Kenneth Starr says he shouldn't have been involved in Lewinsky case
Associated Press
 
SANTA BARBARA, Calif. (AP) - Kenneth Starr says he never should have led the investigation that resulted in the impeachment of former President Bill Clinton.

The former independent counsel, now dean of the Pepperdine University law school, says "the most fundamental thing that could have been done differently" was for somebody else to have investigated Clinton's statements under oath denying he had an affair with White House intern Monica Lewinsky.

Starr said his role in a yearslong investigation of Clinton should have focused instead on Clinton's role in the failed Arkansas land deal known as Whitewater.

"There was a sense on the part of the country that my (Lewinsky) effort was an effort somehow to expand the (Whitewater) investigation, when it was separate," he told the Santa Barbara News-Press following a speech on Wednesday.

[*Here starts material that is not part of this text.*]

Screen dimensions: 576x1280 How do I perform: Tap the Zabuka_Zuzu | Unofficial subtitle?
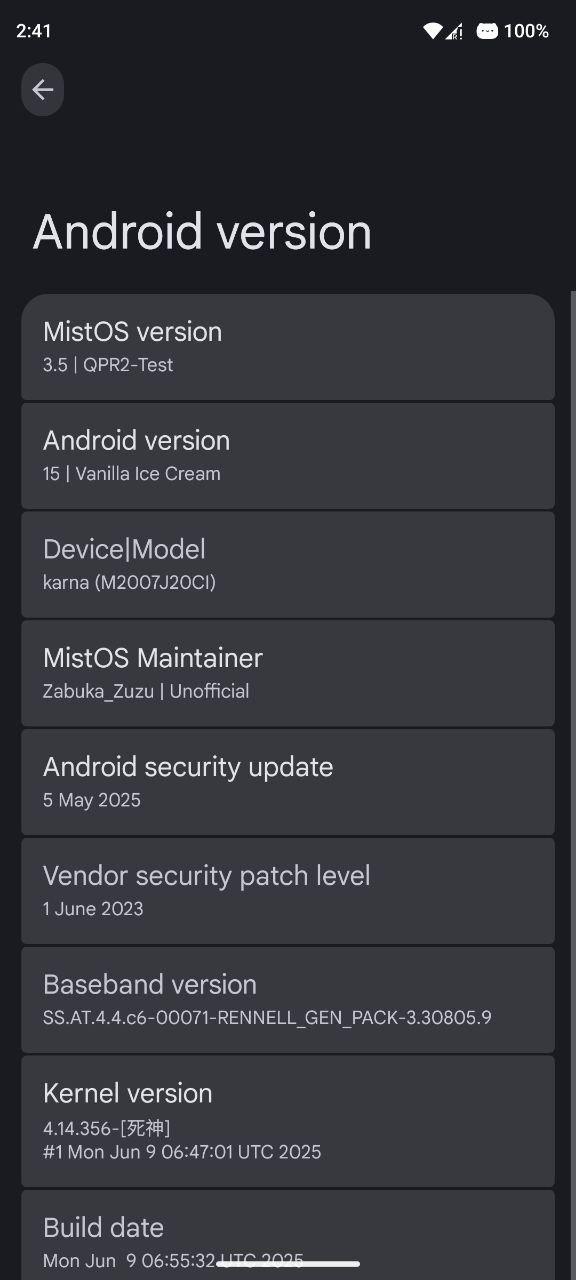tap(146, 691)
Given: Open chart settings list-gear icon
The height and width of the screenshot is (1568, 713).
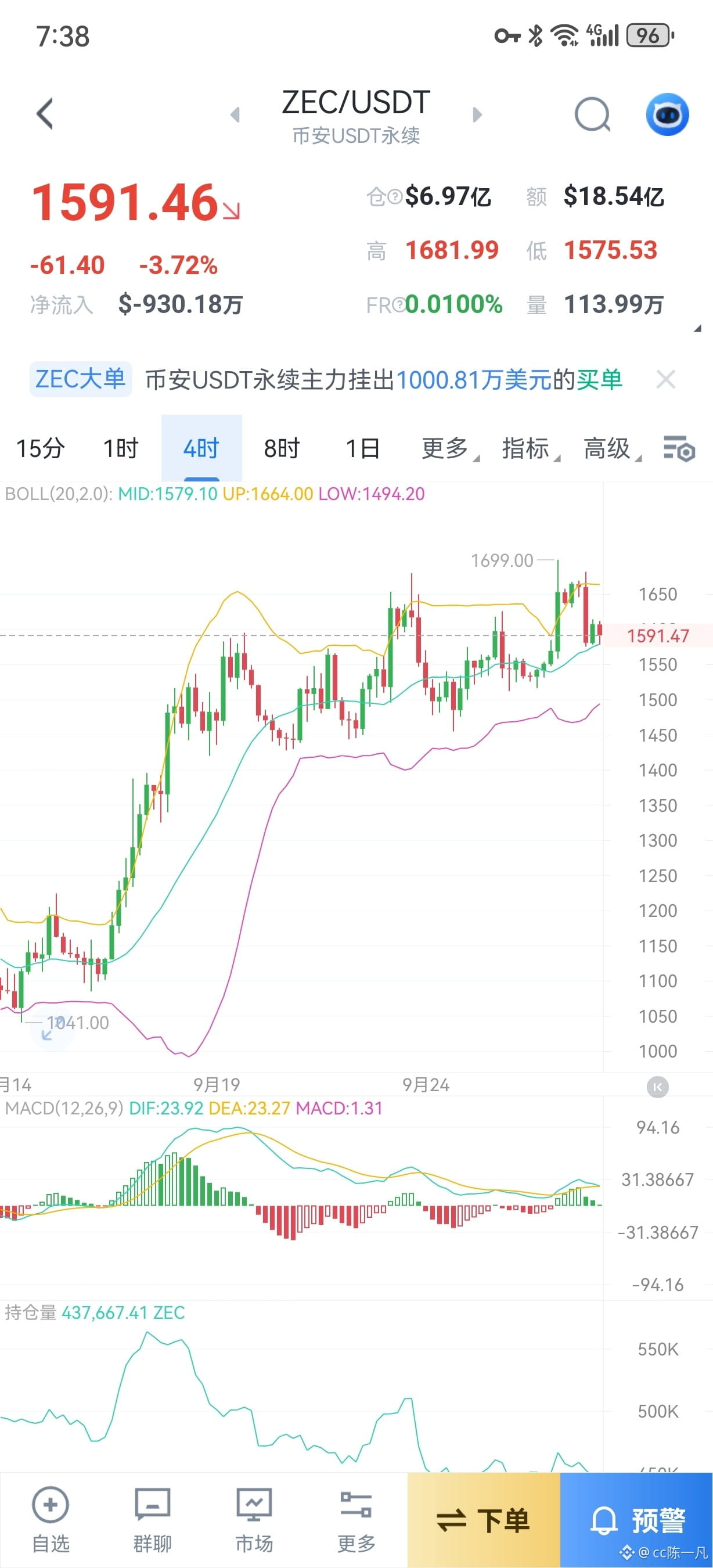Looking at the screenshot, I should [679, 449].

Clinton has accused Starr of running a partisan, Republican effort to ruin his presidency. Starr, however, defended the integrity of the investigation.

"It reinforced the proposition that all of us are subject to the law, no matter how high our station," he said. "The facts are the facts."

At his 1999 impeachment trial, Clinton was acquitted by the Senate of perjury and obstruction of justice. The Whitewater case ended with the conviction of Arkansas Gov. Jim Guy Tucker and two of Clinton's former business partners for fraud and conspiracy. Clinton was never charged.